• PAGE TEXT:
-- Opening Marker --
Seminar: Topology Optimization for Additive Manufacturing
Additive manufacturing (AM) is capable of building parts of complex shapes that are difficult to produce with conventional manufacturing processes. Such shape flexibility opens up unprecedented design possibilities and has disruptive potentials for multiple technological fields. To unleash full potentials of the AM technology, computer methods that enable systematical exploration of such enlarged design space are thus needed.
In this talk, I will present our recent work in applying topology optimization to explore large design space enabled by AM. A density-gradient based formulation has been developed to account for AM constraints during topology optimization. It can control undercut and overhang angle in the optimized designs so they can be printed without support structures. It can also identify optimal build directions.
I will also present our recent work on topology optimization of conjugate heat transfer systems. Adjoint formulations for Navier-Stokes equations and convective heat transfer equations are derived to obtain the gradient for optimization. Numerical result shows that topologically optimized heat sinks significantly outperform conventional heat sinks in pressure drop and heat dissipation.
About the speaker
Xiaoping Qian is Professor in the Department of Mechanical Engineering at the University of Wisconsin-Madison. His research focuses on computational design of multi-physics systems, topology optimization, shape optimization, and design for additive manufacturing. His research has been supported by federal funding agencies such as AFOSR, ARO, ONR and NSF as well as private industries such as UTRC and GE. He has served as an associate editor for ASME Journal of Mechanical Design, Journal of Computing and Information Science in Engineering, Journal of Manufacturing Science and Engineering and journal Computer-Aided Design. He is an ASME fellow.
Hosted by Prof. Jami Shah.
-- Closing Marker --
• EXERCISE A:
According to the seminar announcement, at which university is Xiaoping Qian a professor?
• EXERCISE B:
Copy word for word the passage of the seminar announcement from "Seminar: Topology Optimization" to "are thus needed.".

• MATERIAL PROVIDED:
-- Opening Marker --
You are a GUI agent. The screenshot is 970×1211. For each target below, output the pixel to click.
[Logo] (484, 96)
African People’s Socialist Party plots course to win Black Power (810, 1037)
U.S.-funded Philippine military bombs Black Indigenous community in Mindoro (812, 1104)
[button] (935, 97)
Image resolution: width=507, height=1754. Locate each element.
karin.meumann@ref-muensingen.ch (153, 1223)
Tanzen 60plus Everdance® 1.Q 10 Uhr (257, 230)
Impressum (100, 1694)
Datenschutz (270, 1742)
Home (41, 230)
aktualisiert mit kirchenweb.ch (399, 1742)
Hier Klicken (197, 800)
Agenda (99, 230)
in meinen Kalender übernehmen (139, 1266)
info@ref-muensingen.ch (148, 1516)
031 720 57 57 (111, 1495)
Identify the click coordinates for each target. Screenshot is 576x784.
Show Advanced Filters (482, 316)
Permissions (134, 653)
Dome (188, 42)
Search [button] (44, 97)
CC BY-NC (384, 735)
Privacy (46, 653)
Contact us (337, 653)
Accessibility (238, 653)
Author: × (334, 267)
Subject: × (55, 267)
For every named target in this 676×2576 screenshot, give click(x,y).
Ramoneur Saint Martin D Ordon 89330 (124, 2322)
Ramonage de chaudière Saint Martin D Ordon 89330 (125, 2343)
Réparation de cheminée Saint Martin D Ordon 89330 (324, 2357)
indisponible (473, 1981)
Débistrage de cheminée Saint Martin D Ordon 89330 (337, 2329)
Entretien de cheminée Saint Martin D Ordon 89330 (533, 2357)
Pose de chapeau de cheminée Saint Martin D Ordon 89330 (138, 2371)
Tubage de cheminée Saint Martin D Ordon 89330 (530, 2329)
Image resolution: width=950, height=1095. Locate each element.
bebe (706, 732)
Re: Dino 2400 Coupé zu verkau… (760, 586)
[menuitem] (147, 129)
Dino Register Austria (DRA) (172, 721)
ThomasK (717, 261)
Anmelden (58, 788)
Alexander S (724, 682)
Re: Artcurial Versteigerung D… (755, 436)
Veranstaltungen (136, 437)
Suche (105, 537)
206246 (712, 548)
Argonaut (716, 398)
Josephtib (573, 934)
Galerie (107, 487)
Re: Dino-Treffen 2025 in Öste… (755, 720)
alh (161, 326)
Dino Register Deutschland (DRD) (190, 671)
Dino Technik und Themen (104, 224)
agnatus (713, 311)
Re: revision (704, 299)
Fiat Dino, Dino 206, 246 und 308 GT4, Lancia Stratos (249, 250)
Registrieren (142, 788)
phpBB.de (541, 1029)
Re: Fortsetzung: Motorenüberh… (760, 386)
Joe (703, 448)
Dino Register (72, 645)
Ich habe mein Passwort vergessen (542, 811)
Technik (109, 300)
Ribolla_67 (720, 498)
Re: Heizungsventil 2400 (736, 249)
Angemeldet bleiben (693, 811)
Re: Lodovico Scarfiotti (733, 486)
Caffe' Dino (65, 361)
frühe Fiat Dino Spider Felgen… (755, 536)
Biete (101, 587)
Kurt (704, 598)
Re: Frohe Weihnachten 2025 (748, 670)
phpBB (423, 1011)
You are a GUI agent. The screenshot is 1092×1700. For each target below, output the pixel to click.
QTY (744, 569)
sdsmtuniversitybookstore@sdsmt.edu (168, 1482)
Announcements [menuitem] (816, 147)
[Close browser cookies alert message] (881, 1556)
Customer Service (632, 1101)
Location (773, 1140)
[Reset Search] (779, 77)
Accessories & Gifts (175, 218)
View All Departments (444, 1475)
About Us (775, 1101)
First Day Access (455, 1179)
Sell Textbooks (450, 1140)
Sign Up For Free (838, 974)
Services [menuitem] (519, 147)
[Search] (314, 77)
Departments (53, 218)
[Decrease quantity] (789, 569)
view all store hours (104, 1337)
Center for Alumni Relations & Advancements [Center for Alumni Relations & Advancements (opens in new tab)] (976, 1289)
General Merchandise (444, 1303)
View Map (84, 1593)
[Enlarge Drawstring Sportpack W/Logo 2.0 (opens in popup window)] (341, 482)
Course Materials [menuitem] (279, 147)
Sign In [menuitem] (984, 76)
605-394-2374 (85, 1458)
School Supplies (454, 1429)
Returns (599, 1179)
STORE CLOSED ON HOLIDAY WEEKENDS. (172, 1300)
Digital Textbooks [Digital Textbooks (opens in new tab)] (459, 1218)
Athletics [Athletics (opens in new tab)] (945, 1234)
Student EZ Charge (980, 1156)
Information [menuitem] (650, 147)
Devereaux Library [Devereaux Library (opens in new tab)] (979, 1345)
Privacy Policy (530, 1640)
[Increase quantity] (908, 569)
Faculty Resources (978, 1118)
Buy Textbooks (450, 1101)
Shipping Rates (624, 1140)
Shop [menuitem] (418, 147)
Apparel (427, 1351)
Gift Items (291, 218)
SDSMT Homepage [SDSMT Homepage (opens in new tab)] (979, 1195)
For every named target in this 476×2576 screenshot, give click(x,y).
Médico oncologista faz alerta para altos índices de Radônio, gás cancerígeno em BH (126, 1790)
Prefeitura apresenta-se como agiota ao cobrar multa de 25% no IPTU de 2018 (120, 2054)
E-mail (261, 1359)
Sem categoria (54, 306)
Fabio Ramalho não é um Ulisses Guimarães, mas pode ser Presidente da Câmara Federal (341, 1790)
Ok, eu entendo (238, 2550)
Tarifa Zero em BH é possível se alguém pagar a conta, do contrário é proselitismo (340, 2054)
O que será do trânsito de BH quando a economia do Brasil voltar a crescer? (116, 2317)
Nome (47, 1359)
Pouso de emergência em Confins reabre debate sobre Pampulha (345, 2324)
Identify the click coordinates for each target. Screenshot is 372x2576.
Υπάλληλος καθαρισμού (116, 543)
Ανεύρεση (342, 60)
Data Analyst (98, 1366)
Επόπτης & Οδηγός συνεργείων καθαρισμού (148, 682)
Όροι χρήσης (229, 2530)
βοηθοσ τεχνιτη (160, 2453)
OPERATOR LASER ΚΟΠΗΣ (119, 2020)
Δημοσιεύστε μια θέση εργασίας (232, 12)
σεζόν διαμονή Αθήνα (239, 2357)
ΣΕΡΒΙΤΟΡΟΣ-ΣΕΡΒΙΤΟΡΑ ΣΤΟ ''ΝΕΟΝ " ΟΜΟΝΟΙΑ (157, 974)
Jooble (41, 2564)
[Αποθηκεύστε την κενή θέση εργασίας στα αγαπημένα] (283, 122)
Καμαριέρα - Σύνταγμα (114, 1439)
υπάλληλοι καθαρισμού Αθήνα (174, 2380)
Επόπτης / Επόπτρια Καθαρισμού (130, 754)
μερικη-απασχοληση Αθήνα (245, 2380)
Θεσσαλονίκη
-- Closing Marker --
• TASK SOLUTION A:
The University of Wisconsin-Madison

• TASK SOLUTION B:
Seminar: Topology Optimization for Additive Manufacturing
Additive manufacturing (AM) is capable of building parts of complex shapes that are difficult to produce with conventional manufacturing processes. Such shape flexibility opens up unprecedented design possibilities and has disruptive potentials for multiple technological fields. To unleash full potentials of the AM technology, computer methods that enable systematical exploration of such enlarged design space are thus needed.